State v. Brichikov, 2022-NCSC-140, ___ N.C. ___ (Dec. 16, 2022)

In this Wake County case, the Supreme Court affirmed the Court of Appeals decision granting defendant a new trial because the trial court declined to provide his requested jury instruction on involuntary manslaughter.

In 2018, defendant met his wife at a motel in Raleigh known for drug use and illegal activity; both defendant and his wife were known to be heavy drug users, and defendant’s wife had just been released from the hospital after an overdose that resulted in an injury to the back of her head. After a night of apparent drug use, defendant fled the motel for Wilmington, and defendant’s wife was found dead in the room they occupied. An autopsy found blunt force trauma to her face, head, neck, and extremities, missing and broken teeth, atherosclerosis of her heart, and cocaine metabolites and fentanyl in her system. Defendant conceded that he assaulted his wife during closing arguments. Defense counsel requested jury instructions on voluntary and involuntary manslaughter, including involuntary manslaughter under a theory of negligent omission, arguing that the victim may have died from defendant’s failure to render or obtain aid for her after an overdose. The trial court did not provide instructions on either voluntary or involuntary manslaughter, over defense counsel’s objections.

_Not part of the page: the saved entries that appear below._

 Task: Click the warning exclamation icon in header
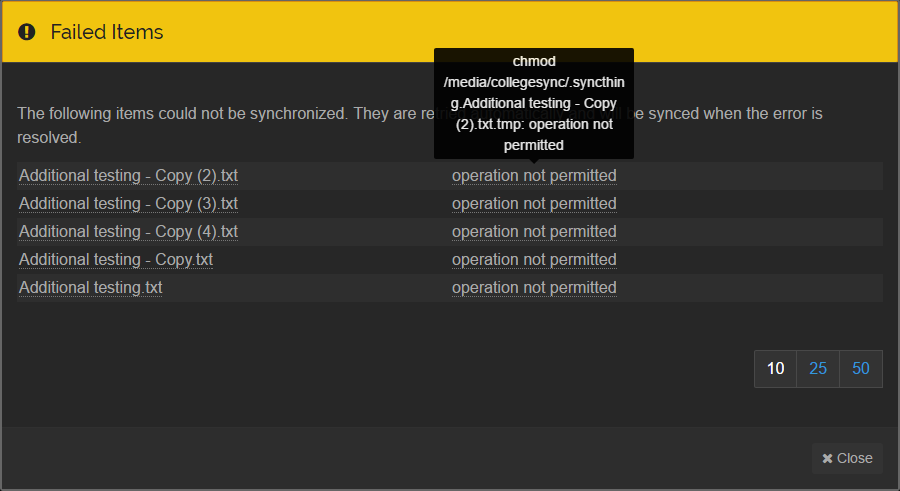click(x=27, y=32)
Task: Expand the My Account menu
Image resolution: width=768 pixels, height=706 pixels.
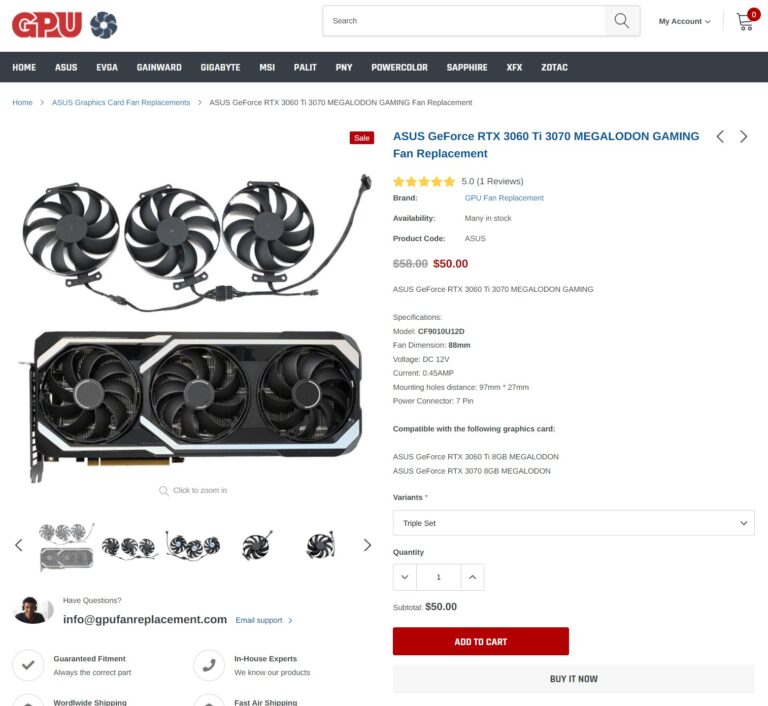Action: click(684, 22)
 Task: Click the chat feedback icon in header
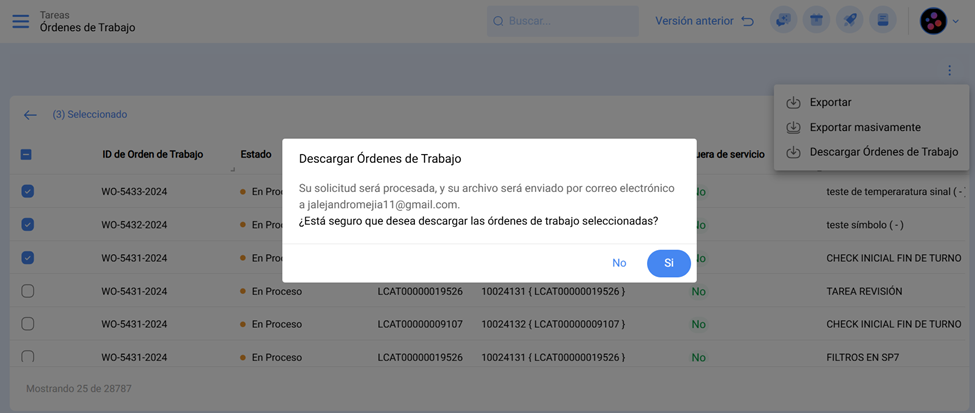pyautogui.click(x=783, y=21)
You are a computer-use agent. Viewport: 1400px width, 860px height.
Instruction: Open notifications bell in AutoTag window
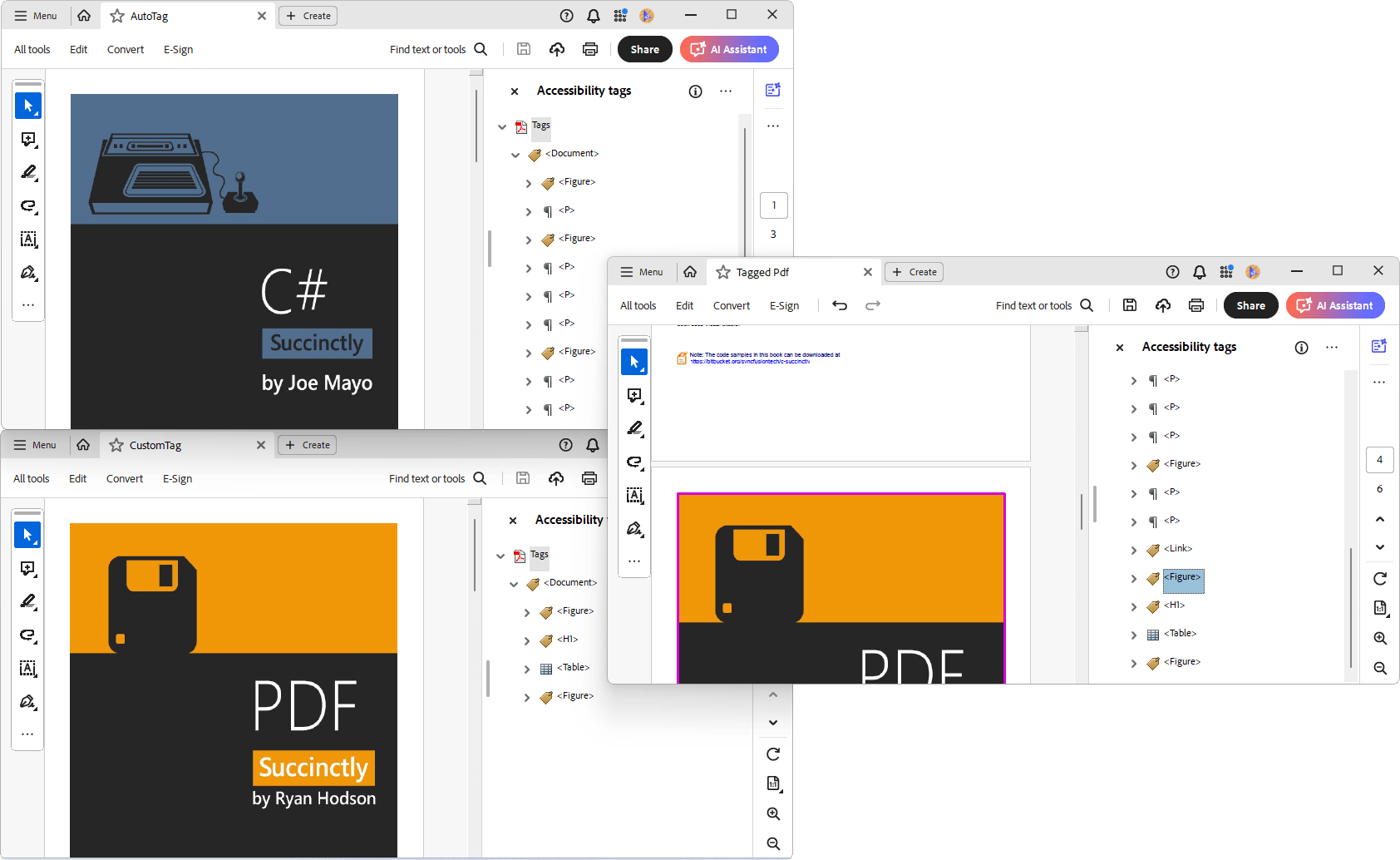(x=594, y=16)
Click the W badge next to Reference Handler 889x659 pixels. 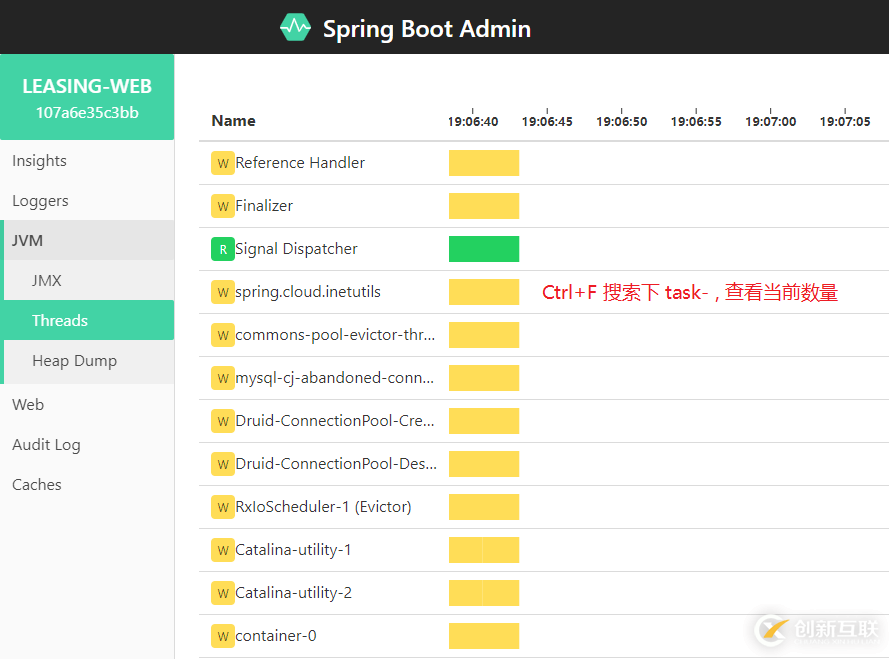point(223,163)
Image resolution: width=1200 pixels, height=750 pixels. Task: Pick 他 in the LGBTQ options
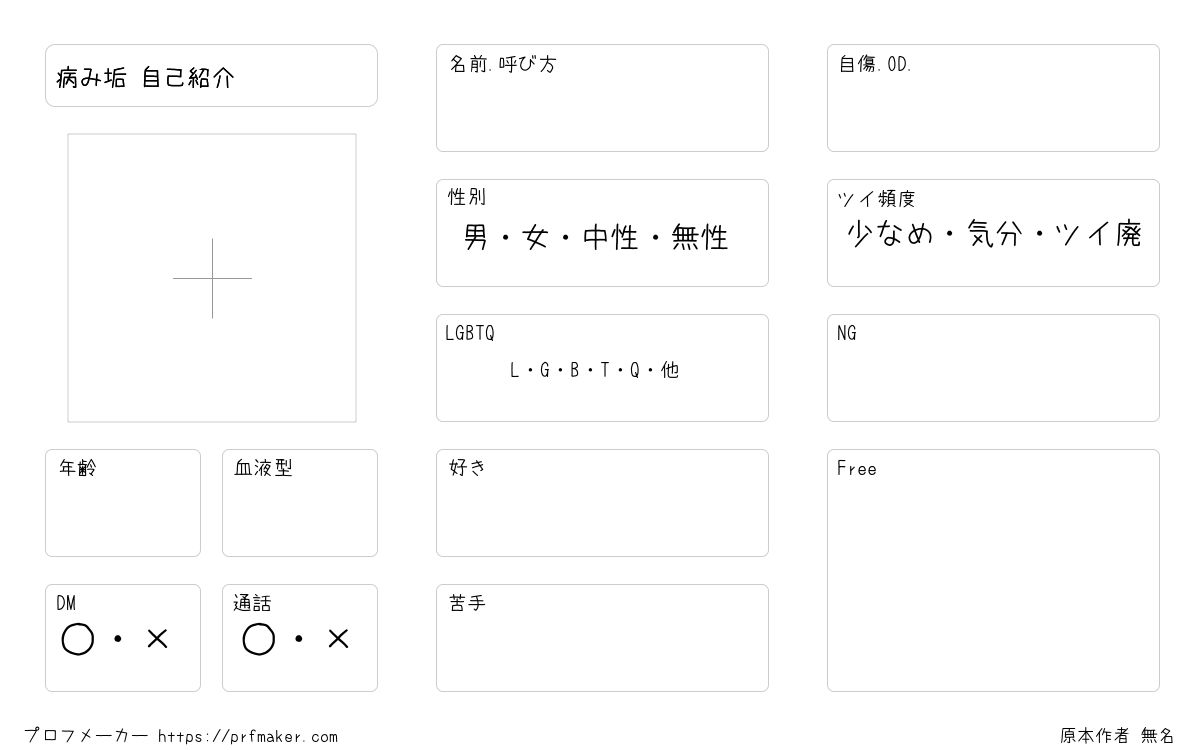point(670,370)

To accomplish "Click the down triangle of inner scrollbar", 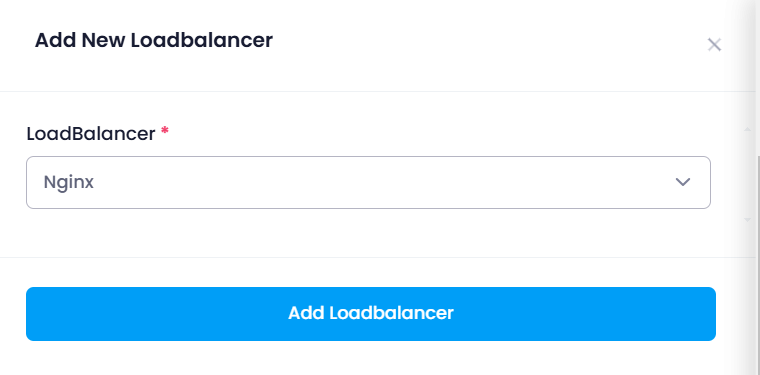I will coord(747,219).
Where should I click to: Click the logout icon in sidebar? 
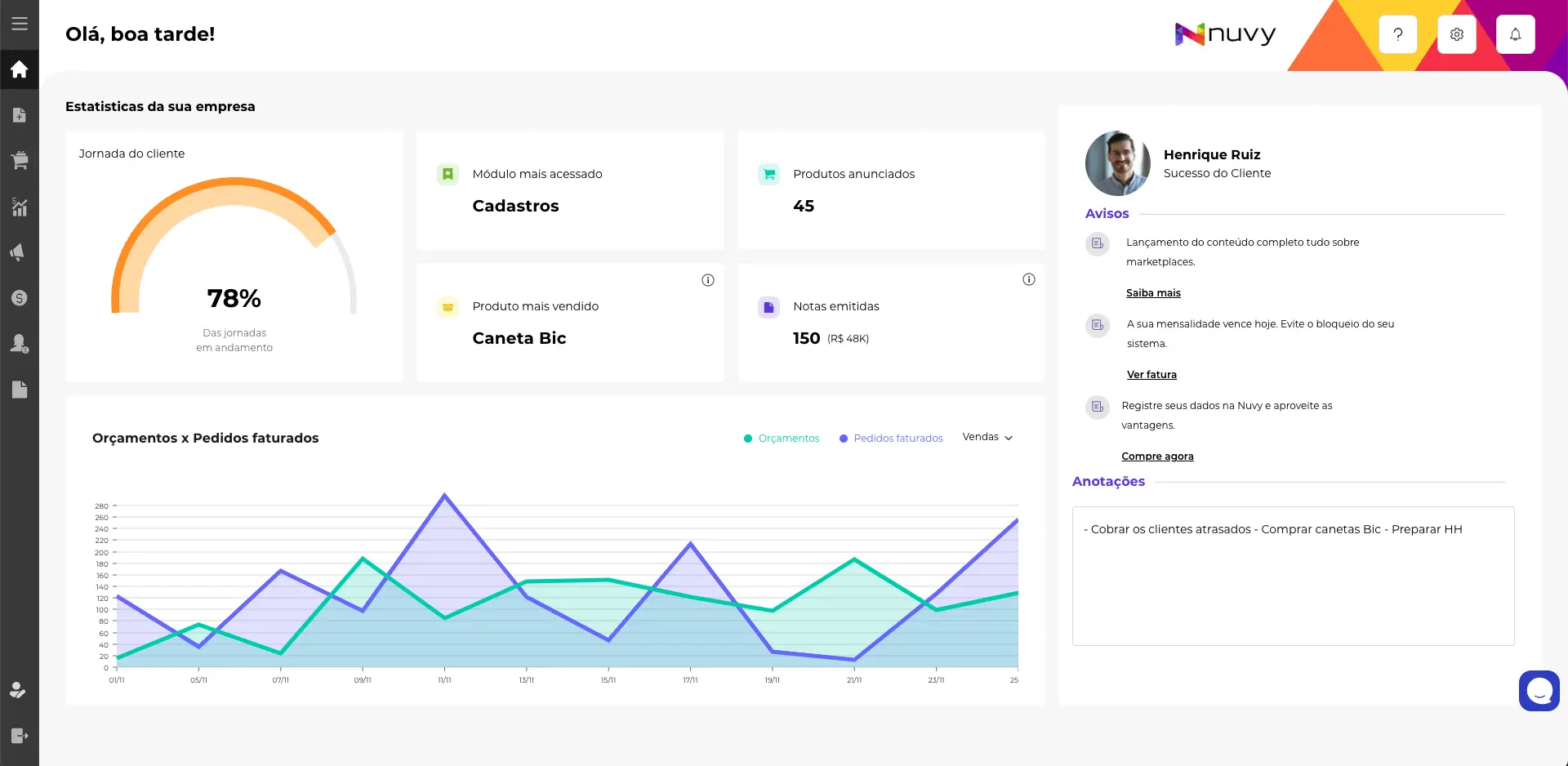[20, 736]
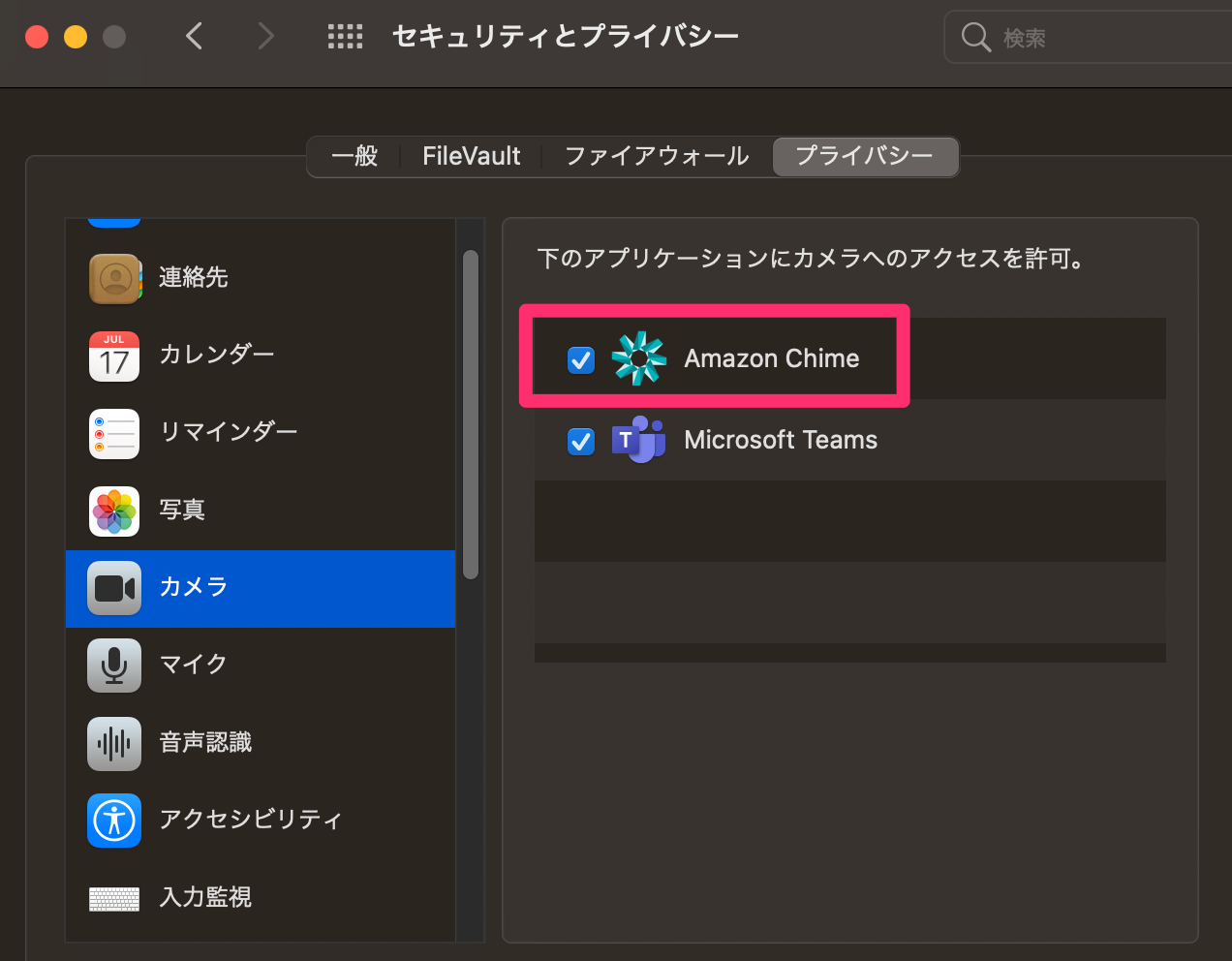This screenshot has width=1232, height=961.
Task: Choose the Photos (写真) category icon
Action: pyautogui.click(x=114, y=512)
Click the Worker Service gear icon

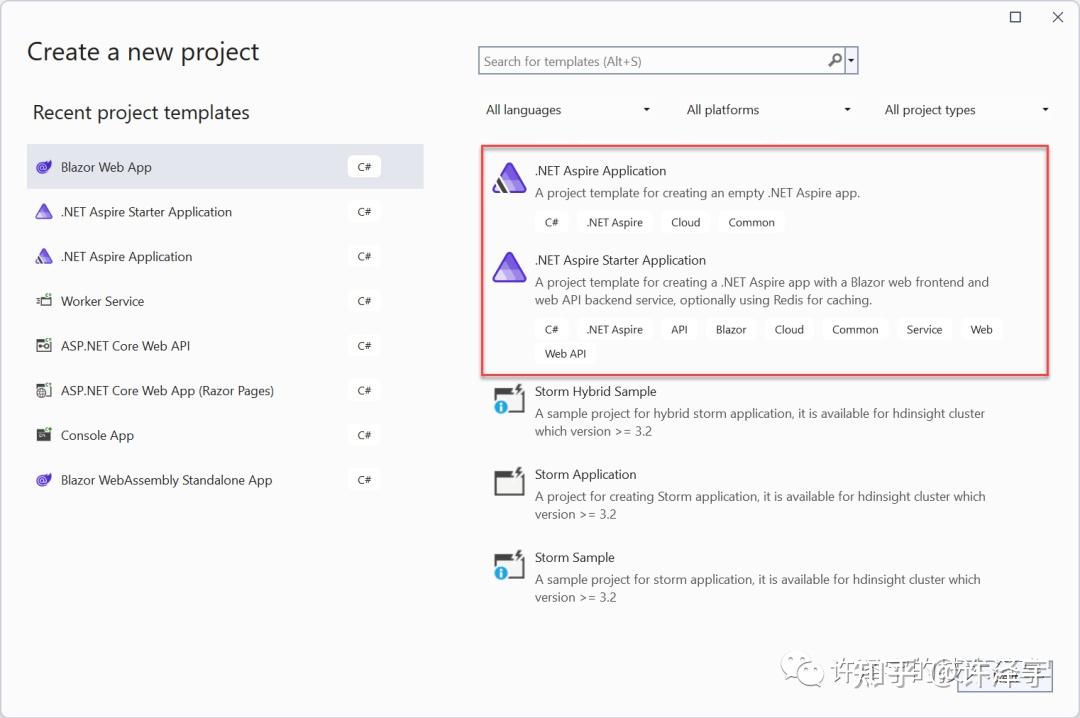44,301
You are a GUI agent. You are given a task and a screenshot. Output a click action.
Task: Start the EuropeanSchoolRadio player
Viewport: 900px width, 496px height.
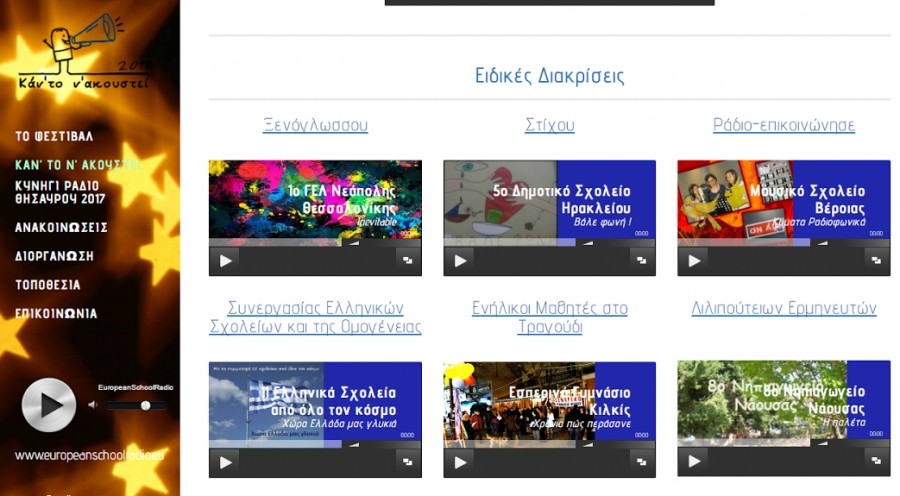tap(48, 405)
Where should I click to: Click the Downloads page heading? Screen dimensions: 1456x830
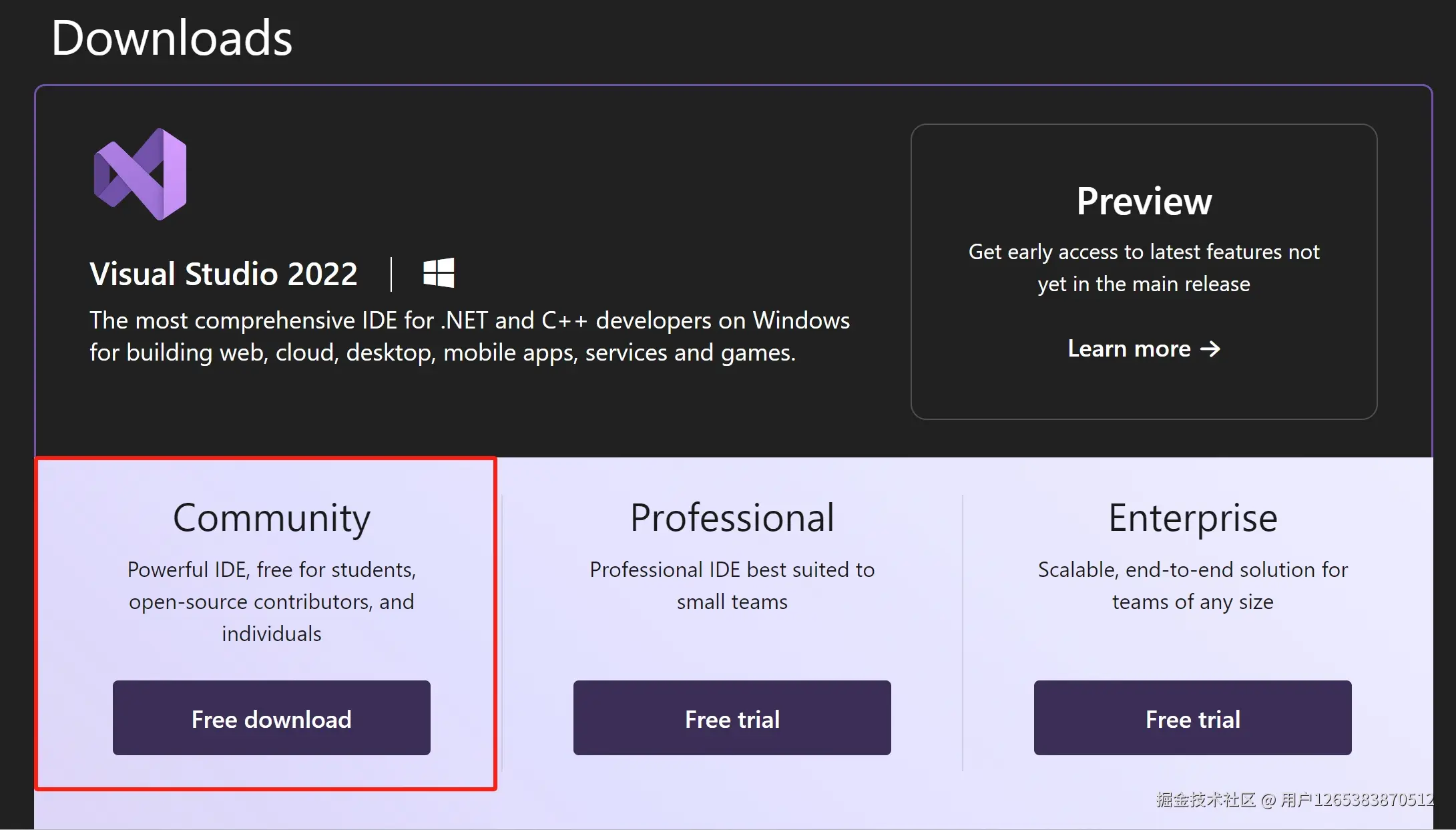pos(172,38)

On appeal, the Supreme Court considered the issues raised by the Court of Appeals dissent, (1) whether the trial court committed error by failing to provide an instruction on involuntary manslaughter, and (2) did any error represent prejudice “in light of the jury’s finding that defendant’s offense was ‘especially heinous, atrocious, or cruel.’” Slip Op. at 15. The court found that (1) the trial court erred because a juror could conclude “defendant had acted with culpable negligence in assaulting his wife and leaving her behind while she suffered a drug overdose or heart attack that was at least partially exacerbated by his actions, but that it was done without malice.” Id. at 21. Exploring (2), the court explained “where a jury convicts a criminal defendant of second-degree murder in the absence of an instruction on a lesser included offense, appellate courts are not permitted to infer that there is no reasonable possibility that the jury would have convicted the defendant of the lesser included offense on the basis of that conviction.” Id. at 22, citing State v. Thacker, 281 N.C. 447 (1972). The court did not find the “especially heinous, atrocious, or cruel” aggravating factor dispositive, as it noted “finding that a criminal defendant committed a homicide offense in an especially heinous, atrocious, or cruel way does not require a finding that he acted with malice in bringing about his victim’s death.” Id. at 24. Instead, the court found prejudicial error in the lack of involuntary manslaughter instruction.

Justice Berger, joined by Chief Justice Newby and Justice Barringer, dissented and would have upheld defendant’s conviction for second-degree murder. Id. at 27.